Hanno Sauer on why philosophers spend far too much time reading and writing about dead philosophers:

Ironically, this post appeared directly after a Tyler Cowen post suggesting that the Quantity Theory of Money is still important.  Almost all of the best work on the QTM is written by dead economists.

I am not well informed on philosophy, but one of the biggest problems in economics PhD programs is that the teaching focuses heavily on recent work, and too little attention is paid to macroeconomists that did their work 100 years ago. Students work with a limited set of models, which often reflect a single approach to macroeconomics.  Thus in recent decades, the rental cost of money approach (focused on interest rates) has pushed aside the price of money approach and the quantity of money approach.  Yes, these two alternative approaches have problems, but so does the interest rate approach.  More importantly, they also contain insights that help us to better understand the world, insights that might be missed by those that solely focus on interest rate-oriented models.

In my view, a grad program in macro should spend 1/3 of the time teaching the history of economic thought, 1/3 of the time teaching macroeconomic history (i.e. the historical data), and 1/3 of the time teaching modern models of macro.  Perhaps if they had done so in recent decades, then economists would have understood much earlier that a tight money policy by the Fed was driving the US economy into recession in late 2008.

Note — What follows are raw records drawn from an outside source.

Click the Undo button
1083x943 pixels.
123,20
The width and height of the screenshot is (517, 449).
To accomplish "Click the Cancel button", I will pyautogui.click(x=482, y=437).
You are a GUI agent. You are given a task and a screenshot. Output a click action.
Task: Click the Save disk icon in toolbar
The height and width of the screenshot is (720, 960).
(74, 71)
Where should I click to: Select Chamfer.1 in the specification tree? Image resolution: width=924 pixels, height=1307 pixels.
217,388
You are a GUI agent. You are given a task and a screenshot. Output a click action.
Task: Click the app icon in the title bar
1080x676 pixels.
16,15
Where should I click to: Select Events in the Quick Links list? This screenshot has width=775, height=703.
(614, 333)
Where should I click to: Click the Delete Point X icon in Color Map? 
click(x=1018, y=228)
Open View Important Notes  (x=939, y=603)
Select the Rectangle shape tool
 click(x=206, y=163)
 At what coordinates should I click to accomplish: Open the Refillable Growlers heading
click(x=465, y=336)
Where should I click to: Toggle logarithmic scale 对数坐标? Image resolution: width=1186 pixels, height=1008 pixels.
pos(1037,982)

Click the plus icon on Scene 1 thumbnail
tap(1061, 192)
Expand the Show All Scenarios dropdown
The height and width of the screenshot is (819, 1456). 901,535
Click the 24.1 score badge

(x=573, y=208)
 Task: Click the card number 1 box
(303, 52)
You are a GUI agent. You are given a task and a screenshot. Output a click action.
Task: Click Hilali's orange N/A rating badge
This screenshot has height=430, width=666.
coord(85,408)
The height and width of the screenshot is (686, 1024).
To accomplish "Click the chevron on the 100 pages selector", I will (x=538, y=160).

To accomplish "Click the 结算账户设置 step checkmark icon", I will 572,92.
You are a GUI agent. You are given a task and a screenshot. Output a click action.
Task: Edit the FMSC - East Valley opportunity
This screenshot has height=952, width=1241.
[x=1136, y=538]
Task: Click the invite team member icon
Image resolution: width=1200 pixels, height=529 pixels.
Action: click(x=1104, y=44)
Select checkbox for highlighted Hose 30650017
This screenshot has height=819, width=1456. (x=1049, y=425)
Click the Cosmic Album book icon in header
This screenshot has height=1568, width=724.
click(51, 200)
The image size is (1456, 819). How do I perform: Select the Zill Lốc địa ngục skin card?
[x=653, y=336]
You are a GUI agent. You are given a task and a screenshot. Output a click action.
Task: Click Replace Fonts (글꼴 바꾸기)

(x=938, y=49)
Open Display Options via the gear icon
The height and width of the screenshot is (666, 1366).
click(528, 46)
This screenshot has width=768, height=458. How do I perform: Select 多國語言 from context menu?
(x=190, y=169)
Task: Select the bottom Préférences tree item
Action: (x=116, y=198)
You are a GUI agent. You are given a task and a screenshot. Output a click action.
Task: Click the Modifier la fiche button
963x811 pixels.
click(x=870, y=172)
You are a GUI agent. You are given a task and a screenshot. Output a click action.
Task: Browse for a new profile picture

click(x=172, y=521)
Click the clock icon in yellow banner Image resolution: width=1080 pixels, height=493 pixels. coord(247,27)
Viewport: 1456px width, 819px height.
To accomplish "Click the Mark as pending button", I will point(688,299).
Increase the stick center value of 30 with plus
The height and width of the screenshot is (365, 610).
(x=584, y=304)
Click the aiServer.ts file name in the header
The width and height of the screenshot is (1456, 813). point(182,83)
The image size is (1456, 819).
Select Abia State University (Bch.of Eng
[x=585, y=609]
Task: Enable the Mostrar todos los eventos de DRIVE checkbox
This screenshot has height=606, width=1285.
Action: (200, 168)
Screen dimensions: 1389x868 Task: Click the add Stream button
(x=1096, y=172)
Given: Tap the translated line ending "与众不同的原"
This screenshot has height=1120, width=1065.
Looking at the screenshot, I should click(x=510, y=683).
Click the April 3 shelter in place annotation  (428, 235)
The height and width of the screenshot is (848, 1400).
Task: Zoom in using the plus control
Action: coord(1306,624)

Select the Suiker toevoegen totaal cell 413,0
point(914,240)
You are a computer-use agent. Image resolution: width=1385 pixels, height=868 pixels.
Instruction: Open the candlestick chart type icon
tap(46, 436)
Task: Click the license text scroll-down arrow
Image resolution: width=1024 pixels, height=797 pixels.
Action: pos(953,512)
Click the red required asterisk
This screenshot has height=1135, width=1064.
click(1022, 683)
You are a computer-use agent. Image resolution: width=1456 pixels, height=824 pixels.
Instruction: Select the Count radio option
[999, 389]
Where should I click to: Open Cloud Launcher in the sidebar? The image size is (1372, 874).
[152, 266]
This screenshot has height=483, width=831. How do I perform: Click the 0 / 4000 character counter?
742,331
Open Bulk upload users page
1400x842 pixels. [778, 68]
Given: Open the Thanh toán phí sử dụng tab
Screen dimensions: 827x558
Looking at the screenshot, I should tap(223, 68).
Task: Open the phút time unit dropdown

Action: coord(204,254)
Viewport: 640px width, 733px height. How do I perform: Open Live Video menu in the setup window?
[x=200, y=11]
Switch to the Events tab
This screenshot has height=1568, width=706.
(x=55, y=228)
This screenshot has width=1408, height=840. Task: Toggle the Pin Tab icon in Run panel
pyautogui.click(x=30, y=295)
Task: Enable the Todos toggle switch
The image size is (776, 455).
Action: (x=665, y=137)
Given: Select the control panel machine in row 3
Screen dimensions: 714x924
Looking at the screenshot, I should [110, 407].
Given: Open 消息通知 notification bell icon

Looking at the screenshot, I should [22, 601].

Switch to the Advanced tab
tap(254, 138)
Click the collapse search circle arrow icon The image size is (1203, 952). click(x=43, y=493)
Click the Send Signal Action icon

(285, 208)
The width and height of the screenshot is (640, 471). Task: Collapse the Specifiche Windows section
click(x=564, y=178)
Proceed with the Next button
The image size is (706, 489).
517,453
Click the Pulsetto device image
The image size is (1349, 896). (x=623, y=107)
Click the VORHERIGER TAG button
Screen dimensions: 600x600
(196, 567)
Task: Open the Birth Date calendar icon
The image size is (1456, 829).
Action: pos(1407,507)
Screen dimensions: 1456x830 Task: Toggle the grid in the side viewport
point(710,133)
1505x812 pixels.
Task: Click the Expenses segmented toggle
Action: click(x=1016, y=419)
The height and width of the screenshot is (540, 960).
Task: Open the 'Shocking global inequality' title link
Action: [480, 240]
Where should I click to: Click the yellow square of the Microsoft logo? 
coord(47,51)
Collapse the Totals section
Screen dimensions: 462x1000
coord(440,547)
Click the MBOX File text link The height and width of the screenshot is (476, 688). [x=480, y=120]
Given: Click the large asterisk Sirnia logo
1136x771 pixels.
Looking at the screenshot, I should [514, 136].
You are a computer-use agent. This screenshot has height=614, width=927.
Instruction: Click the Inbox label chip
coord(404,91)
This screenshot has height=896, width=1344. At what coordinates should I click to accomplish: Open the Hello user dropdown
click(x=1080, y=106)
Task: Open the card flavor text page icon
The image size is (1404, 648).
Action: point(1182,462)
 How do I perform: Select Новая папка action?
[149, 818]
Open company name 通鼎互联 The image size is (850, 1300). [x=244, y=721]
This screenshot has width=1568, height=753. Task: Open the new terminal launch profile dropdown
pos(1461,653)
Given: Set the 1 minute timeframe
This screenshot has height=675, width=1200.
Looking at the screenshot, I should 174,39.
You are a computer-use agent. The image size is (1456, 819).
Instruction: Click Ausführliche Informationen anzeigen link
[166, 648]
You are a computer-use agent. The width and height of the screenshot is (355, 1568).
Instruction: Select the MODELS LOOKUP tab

I have a book coming out this year (tentatively entitled Alternative Approaches to Monetary Economics), which attempts to address this issue.  In my view, it is not possible to truly understand a field like macro unless you see it from multiple perspectives.  Unfortunately, the wisdom of macroeconomists like Irving Fisher, Ralph Hawtrey and George Warren has been largely forgotten.  Even Milton’s Friedman‘s ideas are fading into the past.